= Nur al-Din Ali ibn Da'ud al-Jawhari al-Sayrafi =

15th-century Egyptian author

Nūr al-Dīn 'Alī ibn Dā'ūd al-Jawharī al-Sayrafī, whose name is variously shortened to al-Jawhari or al-Sayrafi, was a 15th-century Egyptian author and copyist who lived from 1416 to about 1495. He came from a modest background - his father was a money changer in the Mamluk bureaucracy. He was a student of Ibn Hajar al-Asqalani, who encouraged him to take up writing. Ali's works are the earliest examples of the late-15th-century "Cairo narrative style", which combined formal styles with colloquialisms. However, he was never successful as a writer and turned to manuscript copying in order to earn a living; he also worked as a money changer like his father in Cairo's jewellery market (hence the epithet "al-Jawhari"). He made and sold copies of al-Asqalani's works, with his own commentaries included as appendices. Ali wanted to be appointed to a senior position as a Hanafi judge, but the closest he ever got was a deputy judgeship with few responsibilities. This happened when he was 50 (so, about 1466) and was gotten "at a colleague's behest". The only source for Ali's biographical information is a "vitriolic" obituary by al-Sakhawi. Al-Sakhawi dismissed Ali's colloquial writing style as "unsophisticated" and remarked that "nothing but his personal appearance distinguished him from the populace"; he considered Ali's commentary on al-Asqalani "a blight on the great sage's treatises".

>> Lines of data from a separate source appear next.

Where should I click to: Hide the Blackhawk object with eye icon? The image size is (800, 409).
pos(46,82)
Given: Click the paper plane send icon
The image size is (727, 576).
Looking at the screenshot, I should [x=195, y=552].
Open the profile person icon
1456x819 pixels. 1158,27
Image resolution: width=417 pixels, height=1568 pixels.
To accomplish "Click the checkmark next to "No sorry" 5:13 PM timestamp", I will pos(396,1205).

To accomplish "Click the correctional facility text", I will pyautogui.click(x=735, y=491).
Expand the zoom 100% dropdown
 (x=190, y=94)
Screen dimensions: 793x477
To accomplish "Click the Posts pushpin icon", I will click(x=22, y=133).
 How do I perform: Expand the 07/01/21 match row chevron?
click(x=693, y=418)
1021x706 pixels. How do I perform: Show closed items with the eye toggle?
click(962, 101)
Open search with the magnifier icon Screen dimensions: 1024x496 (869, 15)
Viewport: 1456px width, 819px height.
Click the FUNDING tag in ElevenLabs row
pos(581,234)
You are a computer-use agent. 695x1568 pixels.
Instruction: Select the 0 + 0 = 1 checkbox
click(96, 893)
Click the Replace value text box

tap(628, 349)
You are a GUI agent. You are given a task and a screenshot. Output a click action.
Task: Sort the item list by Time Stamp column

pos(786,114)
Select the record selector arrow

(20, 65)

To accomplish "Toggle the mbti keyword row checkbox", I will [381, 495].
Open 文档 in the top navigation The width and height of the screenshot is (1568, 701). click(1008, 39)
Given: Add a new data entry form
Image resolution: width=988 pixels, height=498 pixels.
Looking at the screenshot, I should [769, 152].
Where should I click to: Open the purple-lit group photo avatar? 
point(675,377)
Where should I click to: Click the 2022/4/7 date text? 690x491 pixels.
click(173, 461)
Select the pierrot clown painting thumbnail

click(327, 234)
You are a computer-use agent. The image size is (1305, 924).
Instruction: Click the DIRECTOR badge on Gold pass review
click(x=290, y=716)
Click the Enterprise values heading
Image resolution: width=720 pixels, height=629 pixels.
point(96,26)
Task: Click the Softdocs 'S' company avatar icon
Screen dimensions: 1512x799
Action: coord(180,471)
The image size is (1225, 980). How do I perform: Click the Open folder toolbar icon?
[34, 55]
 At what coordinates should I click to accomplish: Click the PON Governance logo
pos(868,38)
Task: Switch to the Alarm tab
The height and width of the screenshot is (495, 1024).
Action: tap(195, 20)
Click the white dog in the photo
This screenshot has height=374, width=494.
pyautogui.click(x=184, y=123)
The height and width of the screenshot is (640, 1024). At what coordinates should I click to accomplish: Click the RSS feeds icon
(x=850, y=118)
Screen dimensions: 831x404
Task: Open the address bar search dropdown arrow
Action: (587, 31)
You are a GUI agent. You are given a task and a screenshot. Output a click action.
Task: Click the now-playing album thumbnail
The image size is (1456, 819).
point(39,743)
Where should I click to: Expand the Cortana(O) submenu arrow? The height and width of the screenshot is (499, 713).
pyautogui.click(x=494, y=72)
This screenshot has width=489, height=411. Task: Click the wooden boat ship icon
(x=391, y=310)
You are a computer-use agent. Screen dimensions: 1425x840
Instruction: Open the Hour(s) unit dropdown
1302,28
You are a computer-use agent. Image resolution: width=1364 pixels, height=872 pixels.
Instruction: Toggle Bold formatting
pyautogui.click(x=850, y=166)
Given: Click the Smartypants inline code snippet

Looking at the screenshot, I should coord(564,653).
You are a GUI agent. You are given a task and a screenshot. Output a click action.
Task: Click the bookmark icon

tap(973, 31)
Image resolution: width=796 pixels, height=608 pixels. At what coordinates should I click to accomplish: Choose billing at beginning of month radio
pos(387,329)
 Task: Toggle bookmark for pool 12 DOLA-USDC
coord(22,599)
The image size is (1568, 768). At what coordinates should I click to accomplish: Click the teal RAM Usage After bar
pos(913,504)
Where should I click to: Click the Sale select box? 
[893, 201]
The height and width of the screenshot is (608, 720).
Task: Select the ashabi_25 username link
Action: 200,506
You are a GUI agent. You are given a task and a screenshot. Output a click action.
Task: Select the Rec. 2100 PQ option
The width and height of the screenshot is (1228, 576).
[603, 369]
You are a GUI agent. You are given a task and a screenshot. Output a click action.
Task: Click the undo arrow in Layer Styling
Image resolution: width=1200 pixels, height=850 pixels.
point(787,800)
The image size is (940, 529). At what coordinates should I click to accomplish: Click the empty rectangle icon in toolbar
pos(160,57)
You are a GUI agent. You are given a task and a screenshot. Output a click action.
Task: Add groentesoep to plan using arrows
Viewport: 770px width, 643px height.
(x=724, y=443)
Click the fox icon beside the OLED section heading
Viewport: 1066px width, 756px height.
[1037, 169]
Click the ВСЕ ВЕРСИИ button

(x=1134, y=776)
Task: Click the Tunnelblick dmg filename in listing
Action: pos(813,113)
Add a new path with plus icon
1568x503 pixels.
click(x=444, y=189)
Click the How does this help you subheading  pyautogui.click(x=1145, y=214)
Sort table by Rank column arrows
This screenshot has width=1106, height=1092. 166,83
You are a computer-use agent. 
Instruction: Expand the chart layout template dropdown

Ali's own output as an author consisted of two works on history. The first, Nuzhat al-Nufūs wa'l-Abdān fī Tawārīkh al-Zamān ("A Diversion Spiritual and Corporeal in the Annals of Time"), was an account of Egyptian politics from 1384 (786 AH) to 1475 (879 AH). None of this work is original material, and it is entirely copied, rewritten, and synthesized from al-Maqrizi's Kitāb al-Sulūk and Ibn al-Furat's Tārīkh al-Duwal (although he only explicitly cites the former as a source). He does introduce some new details to some episodes which are not found in his sources - for example, adding that prisoners being beaten with clubs were stripped naked first, or adding that exiles were accompanied by an escort. These may simply be cases of artistic license, or they may be Ali's inferences based on what was typical practice at the time (i.e. maybe it was normal for prisoners to be stripped naked before beatings, or for exiles to be accompanied by an escort, even if Ali's sources never explicitly mentioned this).

The second work, Inbā' al-Haṣr fī Abnā' al-'Aṣr ("Informing the Lion about Scions of the Age"), was a panegyric chronicle of the reign of Qaitbay. Ali apparently intended to present this work to the sultan as a gift and thus find favor at court, but it's unknown if he ever finished it because only fragments survive. The surviving part is extremely detailed and covers the years 873-877 AH (1468-1473 CE), with parts from 885-86 AH (1480-81 CE) attached.